PAGE EXCERPT —
---

Well after much discussion with others it has emerged that a useful improvement will be to have a thing that looks a bit like a procedure or function but is not, it could be simply called an "intrinsic" a new kind of entity. Then implement things so that it is only inside an "intrinsic" that one can embed assembler, it will not be possible to embed assembler freely in any old code.
Furthermore an intrinsic will specify a target in some way, perhaps as simply as "target(x64)" and then only the intrinsics that target the same target (as the compiler when it builds) will be visible and accessible to the rest of the code and if there are multiple intrinsics with the same name but differing targets, the can be resolved on that basis.
An intrinsic will appear like a procedure or function when referenced, but will not be, it will represent a literal embedding of the associated machine instructions with support for passing arguments and returning values in a similar way to many of today's common C intrinsics.Yes, this pattern is already in use in some high-performance computational software in Linux. I've used it myself. In GNU C/C++, it look roughly like
__attribute__((always_inline, target("machine-dependent-options")))

---

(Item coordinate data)
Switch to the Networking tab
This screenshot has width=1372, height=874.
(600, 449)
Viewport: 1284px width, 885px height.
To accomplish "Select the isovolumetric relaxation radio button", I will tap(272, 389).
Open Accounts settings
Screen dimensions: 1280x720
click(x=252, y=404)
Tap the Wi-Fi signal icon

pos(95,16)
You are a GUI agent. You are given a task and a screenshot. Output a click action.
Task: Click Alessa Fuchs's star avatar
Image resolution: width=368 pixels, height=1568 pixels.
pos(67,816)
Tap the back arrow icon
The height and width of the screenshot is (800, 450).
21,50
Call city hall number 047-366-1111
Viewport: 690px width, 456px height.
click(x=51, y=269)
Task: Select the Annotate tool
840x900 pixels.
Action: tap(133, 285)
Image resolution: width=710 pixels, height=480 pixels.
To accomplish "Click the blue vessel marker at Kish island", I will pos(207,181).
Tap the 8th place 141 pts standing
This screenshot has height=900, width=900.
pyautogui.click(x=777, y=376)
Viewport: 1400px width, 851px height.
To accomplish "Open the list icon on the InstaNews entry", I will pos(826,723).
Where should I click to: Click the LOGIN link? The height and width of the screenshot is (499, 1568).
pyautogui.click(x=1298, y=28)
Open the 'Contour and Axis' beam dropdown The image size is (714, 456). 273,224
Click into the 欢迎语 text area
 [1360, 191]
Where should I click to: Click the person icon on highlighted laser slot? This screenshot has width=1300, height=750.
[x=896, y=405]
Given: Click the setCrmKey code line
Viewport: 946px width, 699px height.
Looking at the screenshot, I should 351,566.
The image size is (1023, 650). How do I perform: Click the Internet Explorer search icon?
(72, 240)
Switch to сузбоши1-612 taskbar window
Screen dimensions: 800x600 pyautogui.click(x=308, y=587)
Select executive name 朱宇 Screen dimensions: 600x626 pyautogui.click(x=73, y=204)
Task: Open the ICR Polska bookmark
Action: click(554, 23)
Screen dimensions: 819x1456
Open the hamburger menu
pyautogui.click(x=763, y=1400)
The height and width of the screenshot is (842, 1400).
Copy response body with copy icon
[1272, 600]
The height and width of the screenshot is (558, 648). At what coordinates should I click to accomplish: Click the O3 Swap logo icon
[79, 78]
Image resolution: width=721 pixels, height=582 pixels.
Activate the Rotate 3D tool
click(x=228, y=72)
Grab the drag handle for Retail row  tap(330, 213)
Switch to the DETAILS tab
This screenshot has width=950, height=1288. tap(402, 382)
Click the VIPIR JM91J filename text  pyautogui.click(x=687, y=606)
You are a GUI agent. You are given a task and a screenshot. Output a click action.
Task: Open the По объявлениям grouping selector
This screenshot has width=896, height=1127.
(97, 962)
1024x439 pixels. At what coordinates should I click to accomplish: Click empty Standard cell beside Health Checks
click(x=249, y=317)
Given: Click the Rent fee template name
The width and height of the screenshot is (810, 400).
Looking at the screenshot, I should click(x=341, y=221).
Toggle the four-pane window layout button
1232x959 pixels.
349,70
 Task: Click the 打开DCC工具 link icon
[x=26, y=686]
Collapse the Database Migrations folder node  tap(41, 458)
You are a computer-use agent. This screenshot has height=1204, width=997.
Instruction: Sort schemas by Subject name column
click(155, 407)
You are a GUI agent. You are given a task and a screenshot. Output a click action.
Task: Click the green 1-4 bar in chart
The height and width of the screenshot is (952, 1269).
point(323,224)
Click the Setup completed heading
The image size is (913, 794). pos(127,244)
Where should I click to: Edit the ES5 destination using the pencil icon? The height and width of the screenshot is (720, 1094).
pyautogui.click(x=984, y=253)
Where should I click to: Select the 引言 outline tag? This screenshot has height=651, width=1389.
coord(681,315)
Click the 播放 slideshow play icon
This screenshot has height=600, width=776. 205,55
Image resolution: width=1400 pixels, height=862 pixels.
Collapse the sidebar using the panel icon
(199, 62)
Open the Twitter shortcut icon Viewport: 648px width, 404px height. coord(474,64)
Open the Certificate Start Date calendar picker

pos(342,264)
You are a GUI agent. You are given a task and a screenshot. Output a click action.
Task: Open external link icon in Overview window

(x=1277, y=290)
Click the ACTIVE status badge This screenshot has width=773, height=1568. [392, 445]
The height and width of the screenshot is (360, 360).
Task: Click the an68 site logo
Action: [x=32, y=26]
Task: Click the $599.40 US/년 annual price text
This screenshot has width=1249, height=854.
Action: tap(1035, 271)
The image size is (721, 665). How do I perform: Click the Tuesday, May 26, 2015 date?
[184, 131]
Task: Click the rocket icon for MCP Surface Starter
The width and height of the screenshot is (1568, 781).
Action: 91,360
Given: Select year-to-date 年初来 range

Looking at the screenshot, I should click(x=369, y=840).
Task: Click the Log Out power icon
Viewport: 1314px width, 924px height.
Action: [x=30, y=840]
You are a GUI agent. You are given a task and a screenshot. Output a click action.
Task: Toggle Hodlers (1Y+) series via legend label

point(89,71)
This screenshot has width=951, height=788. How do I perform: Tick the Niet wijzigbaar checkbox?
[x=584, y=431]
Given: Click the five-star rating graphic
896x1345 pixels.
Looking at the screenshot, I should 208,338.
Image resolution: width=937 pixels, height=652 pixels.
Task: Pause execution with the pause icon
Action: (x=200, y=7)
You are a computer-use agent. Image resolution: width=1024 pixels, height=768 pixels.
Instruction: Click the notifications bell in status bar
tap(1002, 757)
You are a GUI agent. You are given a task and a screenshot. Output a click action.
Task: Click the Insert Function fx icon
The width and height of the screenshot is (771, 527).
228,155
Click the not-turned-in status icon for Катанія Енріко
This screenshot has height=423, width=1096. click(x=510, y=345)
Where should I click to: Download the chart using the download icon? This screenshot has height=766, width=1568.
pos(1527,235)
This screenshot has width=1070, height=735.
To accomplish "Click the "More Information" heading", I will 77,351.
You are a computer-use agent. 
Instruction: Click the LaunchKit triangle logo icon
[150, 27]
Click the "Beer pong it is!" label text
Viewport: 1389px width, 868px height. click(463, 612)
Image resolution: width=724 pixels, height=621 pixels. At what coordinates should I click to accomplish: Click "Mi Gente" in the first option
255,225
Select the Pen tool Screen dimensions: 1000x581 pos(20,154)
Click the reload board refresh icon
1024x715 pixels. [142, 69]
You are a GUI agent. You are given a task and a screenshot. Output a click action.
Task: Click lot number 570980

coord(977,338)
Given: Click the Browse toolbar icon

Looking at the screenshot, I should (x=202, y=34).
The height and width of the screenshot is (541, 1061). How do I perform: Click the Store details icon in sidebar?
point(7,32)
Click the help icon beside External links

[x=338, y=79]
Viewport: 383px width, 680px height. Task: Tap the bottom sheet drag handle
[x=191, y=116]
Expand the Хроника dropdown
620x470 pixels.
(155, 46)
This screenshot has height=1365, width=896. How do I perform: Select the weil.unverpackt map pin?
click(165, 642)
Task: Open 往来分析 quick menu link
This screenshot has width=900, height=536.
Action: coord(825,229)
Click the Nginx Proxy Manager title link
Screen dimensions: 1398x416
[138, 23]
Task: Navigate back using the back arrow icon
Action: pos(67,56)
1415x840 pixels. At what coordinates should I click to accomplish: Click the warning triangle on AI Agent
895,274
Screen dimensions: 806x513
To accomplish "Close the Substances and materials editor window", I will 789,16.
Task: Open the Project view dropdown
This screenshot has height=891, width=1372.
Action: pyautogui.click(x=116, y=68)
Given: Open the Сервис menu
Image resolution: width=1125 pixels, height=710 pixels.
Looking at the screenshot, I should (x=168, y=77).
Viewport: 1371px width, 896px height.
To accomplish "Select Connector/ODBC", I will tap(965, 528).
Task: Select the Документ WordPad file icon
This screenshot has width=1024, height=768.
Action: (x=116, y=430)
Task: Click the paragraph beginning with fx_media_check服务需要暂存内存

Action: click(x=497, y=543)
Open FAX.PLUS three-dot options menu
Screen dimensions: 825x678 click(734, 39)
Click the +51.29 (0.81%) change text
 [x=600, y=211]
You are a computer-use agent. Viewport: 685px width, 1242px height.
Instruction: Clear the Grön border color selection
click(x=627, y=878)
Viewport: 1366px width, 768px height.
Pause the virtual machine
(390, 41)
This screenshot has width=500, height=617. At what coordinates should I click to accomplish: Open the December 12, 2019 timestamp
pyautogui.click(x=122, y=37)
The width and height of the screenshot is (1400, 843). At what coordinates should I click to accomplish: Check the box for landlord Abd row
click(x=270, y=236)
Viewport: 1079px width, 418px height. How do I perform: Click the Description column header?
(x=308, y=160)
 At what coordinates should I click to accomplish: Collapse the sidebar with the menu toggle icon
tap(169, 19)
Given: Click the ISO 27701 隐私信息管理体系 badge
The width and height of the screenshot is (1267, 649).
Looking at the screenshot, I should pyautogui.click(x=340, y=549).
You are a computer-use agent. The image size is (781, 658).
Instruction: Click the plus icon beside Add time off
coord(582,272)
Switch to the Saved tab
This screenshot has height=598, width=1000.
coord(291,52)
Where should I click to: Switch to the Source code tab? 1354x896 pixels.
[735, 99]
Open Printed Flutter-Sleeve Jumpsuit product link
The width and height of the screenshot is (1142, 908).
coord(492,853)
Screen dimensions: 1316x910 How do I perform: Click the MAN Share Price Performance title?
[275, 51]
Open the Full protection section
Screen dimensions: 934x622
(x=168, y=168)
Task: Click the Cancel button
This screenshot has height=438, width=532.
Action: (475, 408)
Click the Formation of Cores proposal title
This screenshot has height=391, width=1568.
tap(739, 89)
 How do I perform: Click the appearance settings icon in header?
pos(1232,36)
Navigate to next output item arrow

---

TASK LIST —
a - Translate this sentence from the intrinsics discussion into Spanish: "Yes, this pattern is already in use in some high-performance computational software in Linux."
b - Edit the intrinsics discussion from "Well after much" to "any old code.", replacing "assembler" with "machine code".
c - Continue the intrinsics discussion from where it stops.
These rows come from a separate source.

RESULTS FOR EACH TASK —
a - Sí, este patrón ya se utiliza en algunos programas de cálculo de alto rendimiento en Linux.

b -
Well after much discussion with others it has emerged that a useful improvement will be to have a thing that looks a bit like a procedure or function but is not, it could be simply called an "intrinsic" a new kind of entity. Then implement things so that it is only inside an "intrinsic" that one can embed machine code, it will not be possible to embed machine code freely in any old code.

c -
static inline return_type name(args...) {
return_type return_value; // and any other local variables
asm volatile( "extended assembly"
: output-operands // return_value
: input-operands
: clobbers );
return return_value;
}
See common function attributes and extended asm for the details. This is supported by both GCC and Clang C and C++ frontends, although some of the attribute names and definitions vary a bit; better use preprocessor macros.
The key here is that it is extended assembly, not just copy-pasted to an assembler and the result included in the object code. Instead of specifying exact register names, you define operands, with their constraints specifying which registers the compiler may choose for each operand. Each operand is automatically numbered in order they're defined from %0 onwards, but can also be named. For example, on 32-bit x86, you might useCode: [Select]__attribute__((always_inline, const))
instead of ((int64_t)((int32_t)(lhs))*(int64_t)((int32_t)(rhs))), to ensure you get a 64-bit product from two 32-bit multiplicands. The x86 imul machine instruction requires one multiplicand to be in the eax register (a constraint), but the other can be in any register (r constraint); and the result is put in edx:eax register pair (A constraint).
static inline int64_t mul32(const int32_t lhs, const int32_t rhs) {
int64_t result;
asm volatile ( "imul\t%2"
: "=A" (result)
: "a" (lhs), "r" (rhs)
);
return result;
}
(We could also have used the named version, "imul %[rh]" : "=A" (result) : "a" (lhs), [rh] "r" (rhs) ; but the numbering is more common. I find the named version easier to maintain.)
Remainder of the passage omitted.